JEFFERSON CITY, Mo. — A ballot measure allowing the use of medical marijuana with an emphasis on helping veterans has passed, but two other medical marijuana measures were turned down.
Missouri voters on Tuesday approved Amendment 2, a ballot measure backed by a coalition of patients, doctors and veterans called New Approach Missouri. It was one of three unrelated medical marijuana measures on the ballot.
Under Amendment 2, post-traumatic stress disorder is among the conditions that qualify for use of medical marijuana, along with cancer and other serious illnesses. A 4 percent sales tax will go to a newly-created fund for health and care services for veterans. The sales tax revenue also will be used to administer licensing of medical marijuana businesses.
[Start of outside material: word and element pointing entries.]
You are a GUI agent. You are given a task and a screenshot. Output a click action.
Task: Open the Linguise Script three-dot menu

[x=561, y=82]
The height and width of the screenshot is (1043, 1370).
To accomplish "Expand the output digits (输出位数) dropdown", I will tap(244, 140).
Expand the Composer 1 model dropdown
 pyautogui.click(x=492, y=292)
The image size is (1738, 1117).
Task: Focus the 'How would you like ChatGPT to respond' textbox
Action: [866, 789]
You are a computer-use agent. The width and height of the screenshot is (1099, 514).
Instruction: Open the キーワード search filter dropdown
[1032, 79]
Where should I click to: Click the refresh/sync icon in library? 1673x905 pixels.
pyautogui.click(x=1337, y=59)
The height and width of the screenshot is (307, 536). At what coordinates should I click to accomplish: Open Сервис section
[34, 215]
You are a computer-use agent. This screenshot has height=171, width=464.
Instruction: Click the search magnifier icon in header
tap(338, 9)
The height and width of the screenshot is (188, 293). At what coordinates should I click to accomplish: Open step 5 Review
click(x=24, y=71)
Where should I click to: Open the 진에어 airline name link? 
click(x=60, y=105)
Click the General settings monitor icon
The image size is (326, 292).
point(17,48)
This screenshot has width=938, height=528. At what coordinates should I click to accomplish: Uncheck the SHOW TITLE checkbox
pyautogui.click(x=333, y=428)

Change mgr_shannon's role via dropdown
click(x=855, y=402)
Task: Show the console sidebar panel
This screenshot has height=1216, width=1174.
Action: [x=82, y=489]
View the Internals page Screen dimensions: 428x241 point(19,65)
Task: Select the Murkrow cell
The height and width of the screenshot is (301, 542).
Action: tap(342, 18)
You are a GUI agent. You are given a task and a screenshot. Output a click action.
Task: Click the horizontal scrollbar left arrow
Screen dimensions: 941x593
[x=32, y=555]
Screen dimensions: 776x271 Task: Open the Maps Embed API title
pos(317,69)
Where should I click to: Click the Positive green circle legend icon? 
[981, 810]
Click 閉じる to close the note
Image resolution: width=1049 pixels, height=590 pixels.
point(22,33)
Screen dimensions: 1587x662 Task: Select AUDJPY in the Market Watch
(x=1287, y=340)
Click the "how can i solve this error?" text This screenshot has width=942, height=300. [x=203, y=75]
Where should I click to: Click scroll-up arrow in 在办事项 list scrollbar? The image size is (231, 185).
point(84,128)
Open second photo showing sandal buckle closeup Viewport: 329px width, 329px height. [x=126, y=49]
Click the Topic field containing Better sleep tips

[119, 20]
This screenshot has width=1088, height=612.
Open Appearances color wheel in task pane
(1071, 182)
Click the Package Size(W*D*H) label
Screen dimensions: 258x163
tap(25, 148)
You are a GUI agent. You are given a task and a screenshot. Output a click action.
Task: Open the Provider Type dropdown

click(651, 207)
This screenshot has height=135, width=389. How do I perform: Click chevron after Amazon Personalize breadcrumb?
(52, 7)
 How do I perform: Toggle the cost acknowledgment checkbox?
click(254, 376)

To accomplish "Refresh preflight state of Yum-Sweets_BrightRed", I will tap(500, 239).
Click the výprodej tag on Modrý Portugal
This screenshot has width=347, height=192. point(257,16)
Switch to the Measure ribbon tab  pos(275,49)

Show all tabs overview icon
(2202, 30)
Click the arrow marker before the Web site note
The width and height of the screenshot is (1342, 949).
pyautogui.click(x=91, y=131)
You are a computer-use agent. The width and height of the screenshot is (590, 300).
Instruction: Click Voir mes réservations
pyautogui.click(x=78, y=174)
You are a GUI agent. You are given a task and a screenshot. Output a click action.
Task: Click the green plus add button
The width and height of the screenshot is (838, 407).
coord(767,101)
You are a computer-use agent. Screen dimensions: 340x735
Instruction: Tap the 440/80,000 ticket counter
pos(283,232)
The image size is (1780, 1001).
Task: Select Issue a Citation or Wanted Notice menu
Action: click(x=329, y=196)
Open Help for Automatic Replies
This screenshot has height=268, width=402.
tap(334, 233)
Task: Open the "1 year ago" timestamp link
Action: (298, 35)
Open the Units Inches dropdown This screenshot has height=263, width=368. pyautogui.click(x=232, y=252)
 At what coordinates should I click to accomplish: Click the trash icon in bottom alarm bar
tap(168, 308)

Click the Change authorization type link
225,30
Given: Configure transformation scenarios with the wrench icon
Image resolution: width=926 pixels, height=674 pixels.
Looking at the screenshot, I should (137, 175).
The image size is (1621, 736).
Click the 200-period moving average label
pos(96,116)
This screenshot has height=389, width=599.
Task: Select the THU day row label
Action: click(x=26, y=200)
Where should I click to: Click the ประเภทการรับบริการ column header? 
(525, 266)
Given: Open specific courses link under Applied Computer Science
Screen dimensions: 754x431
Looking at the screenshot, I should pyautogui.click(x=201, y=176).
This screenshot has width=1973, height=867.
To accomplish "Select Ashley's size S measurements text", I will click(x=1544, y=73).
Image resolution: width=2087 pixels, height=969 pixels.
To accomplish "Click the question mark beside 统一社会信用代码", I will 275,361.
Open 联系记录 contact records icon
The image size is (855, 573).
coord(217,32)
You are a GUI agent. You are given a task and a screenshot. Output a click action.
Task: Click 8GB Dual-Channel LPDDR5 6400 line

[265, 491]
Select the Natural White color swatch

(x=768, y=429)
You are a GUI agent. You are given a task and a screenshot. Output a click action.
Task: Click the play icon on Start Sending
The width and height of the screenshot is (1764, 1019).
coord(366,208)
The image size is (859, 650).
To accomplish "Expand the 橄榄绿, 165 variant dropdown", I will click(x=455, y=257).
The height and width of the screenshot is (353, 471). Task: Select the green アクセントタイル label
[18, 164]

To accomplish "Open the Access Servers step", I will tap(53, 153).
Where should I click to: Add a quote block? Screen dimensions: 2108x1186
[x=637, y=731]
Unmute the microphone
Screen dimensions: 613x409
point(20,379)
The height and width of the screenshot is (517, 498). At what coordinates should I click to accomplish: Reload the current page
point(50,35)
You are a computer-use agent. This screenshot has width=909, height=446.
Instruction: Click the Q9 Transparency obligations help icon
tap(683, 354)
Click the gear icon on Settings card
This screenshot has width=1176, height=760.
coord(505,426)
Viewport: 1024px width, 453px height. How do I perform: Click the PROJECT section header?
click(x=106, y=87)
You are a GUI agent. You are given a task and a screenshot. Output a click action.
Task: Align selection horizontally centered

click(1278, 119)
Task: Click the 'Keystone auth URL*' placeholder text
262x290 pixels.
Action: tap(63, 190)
Voters turned down Amendment 3, which would have included a 15 percent tax to create a new state institute to research “presently incurable diseases.” The effort was largely self-funded by Springfield doctor and attorney Brad Bradshaw.
Also defeated was Proposition C, which would have imposed a 2 percent tax on the sale of medical marijuana.
Amendment 1, the so-called “Clean Missouri” measure, requires the demographer to draw legislative boundaries based on the 2020 Census using criteria intended to achieve partisan fairness. Maps will be submitted for approval to bipartisan commissions, which will have less leeway than in the past to draft their own plans.
The measure also limits lobbyist gifts to lawmakers, makes legislative records open to the public, lowers campaign contribution limits for legislative candidates and lengthens the time lawmakers must wait after leaving office before becoming lobbyists.
Democrat Nicole Galloway will continue to be the only Democrat elected to a statewide office in state government, after defeating Republican Saundra McDowell in Tuesday’s election.
Galloway was appointed auditor by then-Gov. Jay Nixon in 2015 after the death of Tom Schweich. Before that she served as Boone County treasurer.
Missouri voters have turned down a proposal that would have raised the state’s gas tax to help pay for road and bridge improvements.
Proposition D, voted down on Tuesday, would have increased the state’s 17-cent-per-gallon tax, which is among the lowest in the nation, by 10 cents a gallon. In addition to road and bridge repairs, the money would have helped fund the Missouri State Highway Patrol.
Minimum wage workers in Missouri soon will get a boost in pay after voters on Tuesday approved a plan to gradually raise the wage to $12 an hour.
The current minimum wage in Missouri is $7.85 an hour. Proposition B will require the wage to rise to $8.60 an hour in 2019 and gradually increase to $12 an hour by 2023.
Missouri voters also approved a constitutional amendment that changes the experience necessary to run a bingo game.